21st Global Summit on Food Processing, Safety & Technology

Date(s) - 09/28/18 - 09/29/18
8:00 am - 5:00 pm

Double Tree by Hilton Chicago

Hosted by
21st Global Summit

21st Global Summit on Food Processing, Safety & Technology (cse)

Fri, Sep 28, 2018, 8:00 AM – Sat, Sep 29, 2018, 5:00 PM

Conference Series LLC Ltd is dedicated to serve the scientific community through its 750 leading Open Access peer reviewed Journals supported by 50,000 renowned editorial board and more than 5 million reader worldwide. Conference Series LLC Ltd is proud to host around 600 international conferences around the globe to address the current issues and discoveries in the field of Life sciences, Applied Science & Engineering, Clinical, Medical and Pharmaceutical sciences.

Conference Series LLC Ltd feel proud in inviting the contributors across the globe to its premier 21st Global Summit on Food Processing ,Safety & Technology to be held during September 28-29, 2018 at Chicago, Illinois, USA. Food Processing & Safety Conference is the premier event that brings together a unique and International mix of experts, researchers and decision makers both from academia and industry across the globe to exchange their knowledge, experience and research innovations to build a world food community.
Food Processing & Safety Conference to be held in Chicago, USA with the theme of “Rejuvenating innovation and challenges in food science”. Food Processing & Safety conference is going to help the people who are directly or indirectly related to the Food processing industry and academia. By this conference people can share their views and ideas and can improve their knowledge about the advanced techniques to increase the productivity of the industries.

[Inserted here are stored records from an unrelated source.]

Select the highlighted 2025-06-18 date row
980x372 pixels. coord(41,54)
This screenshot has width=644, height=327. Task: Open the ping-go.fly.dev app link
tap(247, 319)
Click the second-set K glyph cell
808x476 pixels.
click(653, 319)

Food Processing & Safety Conference is helpful for academia who is interested to do research on new trends in food processing. Food Processing & Safety conference mainly focuses on advanced techniques of food processing and safety. Food Processing & Safety Conference is also useful to the industrial people for more profits in less time.


We look forward to an exciting scientific event, business meeting, trade fair and exhibition in the beautiful city of Chicago, USA.


21st Global Summit on Food Processing, Safety & Technology to be held in Chicago, USA with the theme of Rejuvenating innovation and challenges in food science. Food Processing & Safety 2018 will coordinate all meetings with our Editorial board members and other experts in Food Technology, Food Processing, Food Biotechnology, Food Safety & Quality across the world. By this conference people can share their views and ideas and can improve their knowledge about the advanced techniques to increase the productivity of the industries.

Track 1: Food Processing & Technology

Food processing is the conversion of raw ingredients, by physical or chemical means into food, or of food into other forms. Food processing combines raw food ingredients to produce marketable food products that can be easily prepared and served by the consumer. Emerging technologies which have already found in the food industry or related sector are High pressure processing , pulsed electric fields, ultrasound , and cold plasma .The basic principles of these technologies as well as the state of the art concerning their impact on biological cells, enzymes, and food constituents. Current and potential applications will be discussed, focusing on process-structure-function relationships, as well as recent advances in the process development and in the other way food technology is a branch of food science that deals with the production processes that make foods.

Topics included:

Food engineering innovations

Processing in Food Industry

The Rise of Food tech in this century

Trends in food science & technology

Track 2: Fermentation & Bioprocess Engineering

Fermentation in food processing is the process of converting carbohydrates to alcohol or organic acids using microorganisms—yeasts or bacteria—under anaerobic conditions.

The term fermentation sometimes refers specifically to the chemical conversion of sugars into ethanol, producing alcoholic drinks such as wine, beer, and cider. However, similar processes take place in the leavening of bread (CO2 produced by yeast activity), and in the preservation of sour foods with the production of lactic acid, such as in sauerkraut and yogurt.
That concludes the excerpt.